一升瓶サイズの瓶に貼り付けられたラベルには、青蜜柑、と刻印されている。


「今、時間は大丈夫?」

「まぁ、そろそろ閉店だし。大丈夫だよ」


閉店間際だったので、不必要なものは片付けてある。

あとは洗物や外に出してある看板の片付けなどだ。お金の計算は夕食後にやるので問題ない。

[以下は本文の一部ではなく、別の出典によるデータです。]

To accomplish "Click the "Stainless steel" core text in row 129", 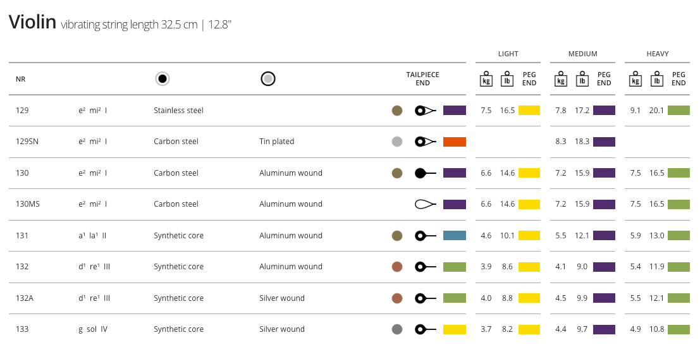I will (x=178, y=111).
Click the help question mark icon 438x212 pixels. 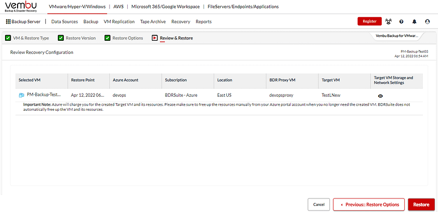point(401,22)
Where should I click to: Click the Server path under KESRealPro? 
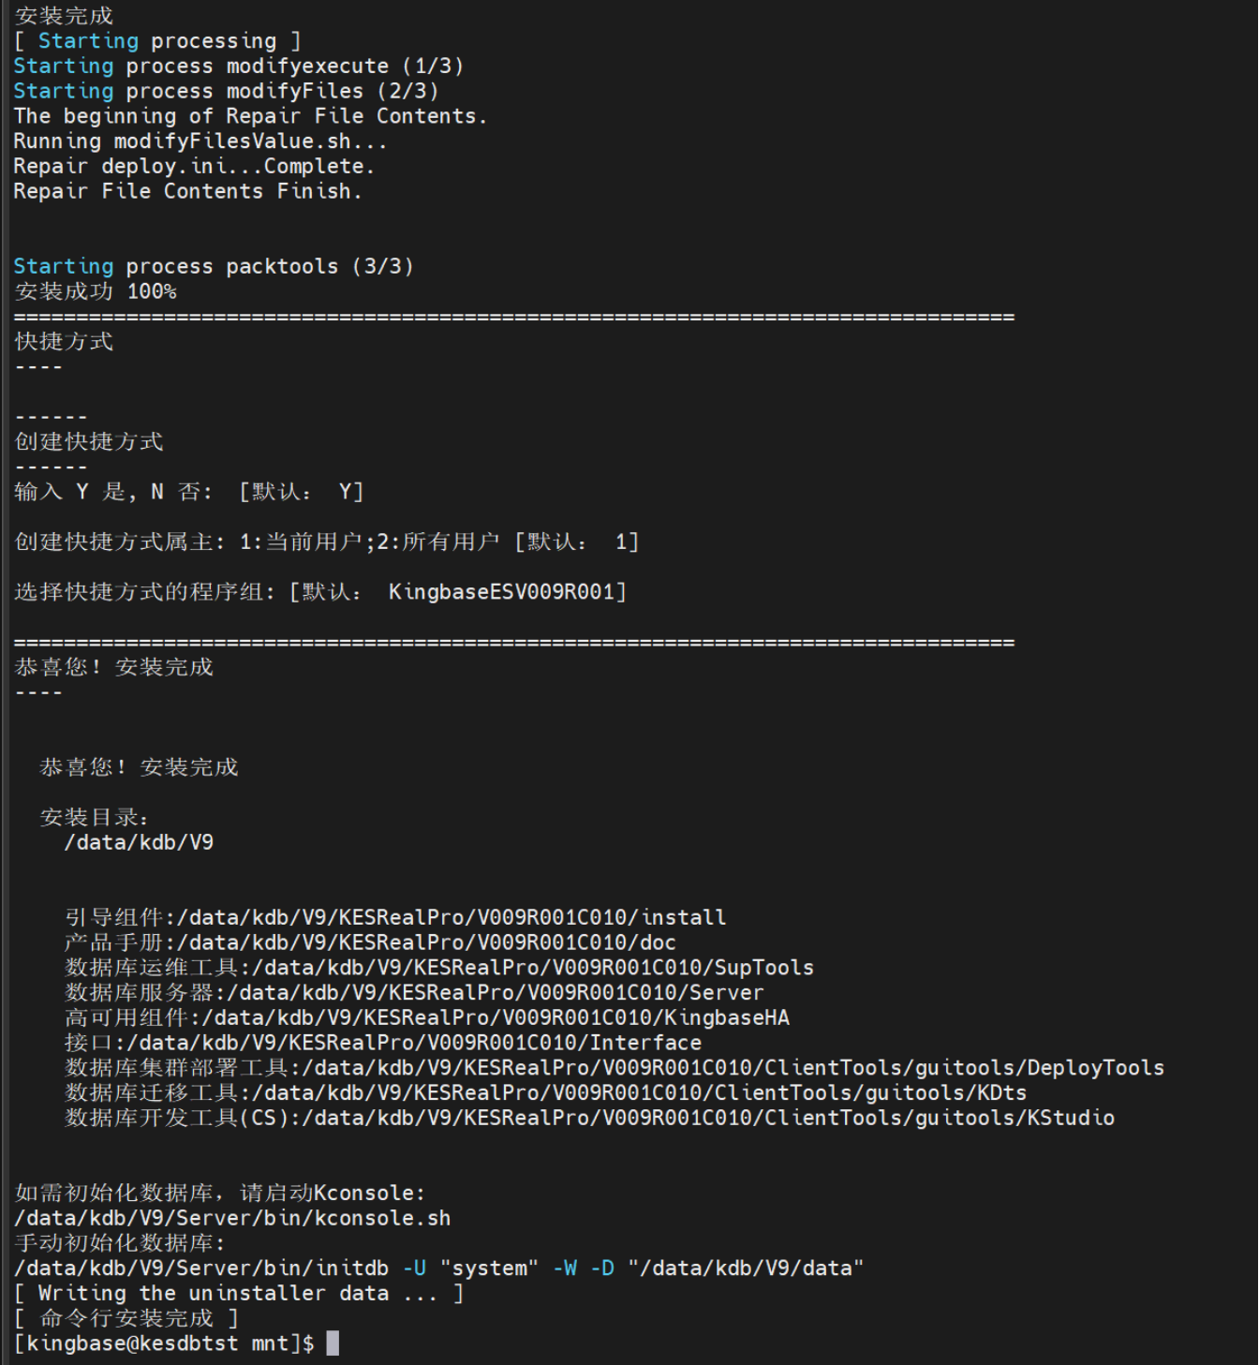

カレンやフィリーに任せても大丈夫な業務ばかりなので、シキはイライアにココアを一杯出しながら向かい合わせに席についた。


「こっちにくるの、夏以来?」

「そうなる。今日は、今度販売を開始するコレの売り込み」

「なるほど。にしても、トゥルーハートの柑橘類はかなり品質良くて、この店に来た商人さんが何人か、紹介しろってうるさいよ?」

「うん、突撃してきた人がいた。おかげで、大口注文が入ったって、爺さまがホクホクしてた。あたしたちも、大忙し」


イライアのいるトゥルーハートオレンジ農園は、個人間の取引も、商人を挟んだ出荷も両方行なっている。

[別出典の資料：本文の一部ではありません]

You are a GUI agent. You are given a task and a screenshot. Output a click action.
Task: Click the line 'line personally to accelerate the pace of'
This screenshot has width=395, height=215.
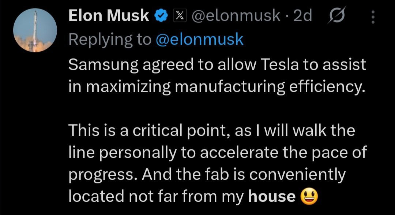(218, 153)
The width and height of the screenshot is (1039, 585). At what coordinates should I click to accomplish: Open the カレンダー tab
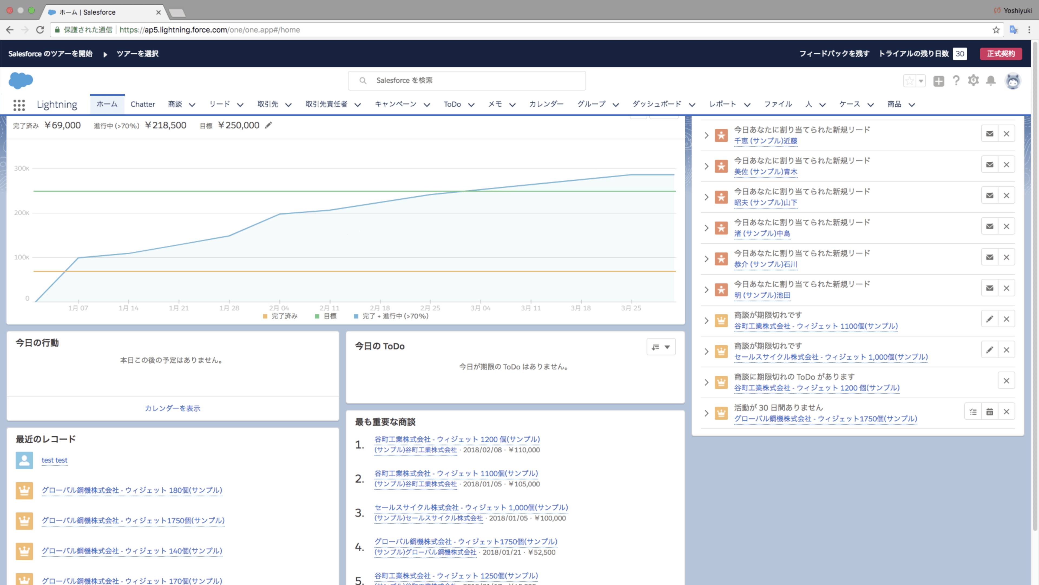[x=546, y=104]
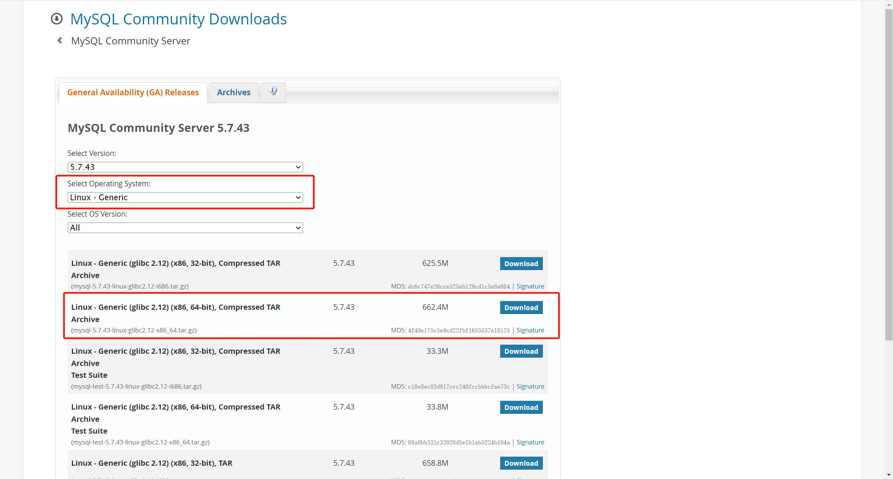893x479 pixels.
Task: Click the vertical scrollbar down arrow
Action: 889,475
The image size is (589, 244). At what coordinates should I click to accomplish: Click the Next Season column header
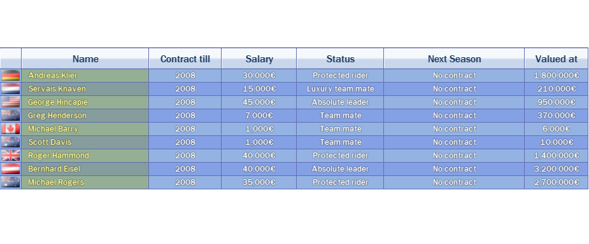[x=454, y=59]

シキは直取引で、商人を経由するよりも安く仕入れることが可能になっている。

商人が彼女たちにした大口注文は、恐らくかなり好条件で契約できているのだろう。

それだけ美味しいのだから、当然と言えば当然か。


「今回は、青蜜柑のジュース」

「えーと、青蜜柑って、数や品質の調整のために青いうちにもいだみかんで作った、すっぱいあれだよね?」

「やっぱり、魔女のことだから知っていると思った」

「や、でも飲んだことはないんだよ」


みかんは、収穫の前に青いものをもぎ取る。

それは数の調整のためだったり、品質を一定に保つためだったり、さまざまな理由があるが、青蜜柑はつまり廃棄処分されるものだ。

が、もったいない、と絞ったらすっぱかった。けれど、蜂蜜などの甘味料を入れれば美味しいジュースになる。

オレンジ農家の中だけで飲まれていたが、農場の拡大によって処理しきれなくなりだした。

そこで。


「魔女なら、なにかに利用できるかと思って」

「ミカンジュースには変わりないから色々できるよ。今のシーズンなら、ホットミカンドリンクかな」


甘さがない青蜜柑のジュースだが、甘さは砂糖や蜂蜜で足すことができる。

また、そのままならすだちのように焼き魚にかけてもいいし、ドレッシングのベースとしても利用できる。

それに、クリームチーズやヨーグルト、生クリームに混ぜ込んだりすれば風味を生かしてケーキやトッピングとして使える。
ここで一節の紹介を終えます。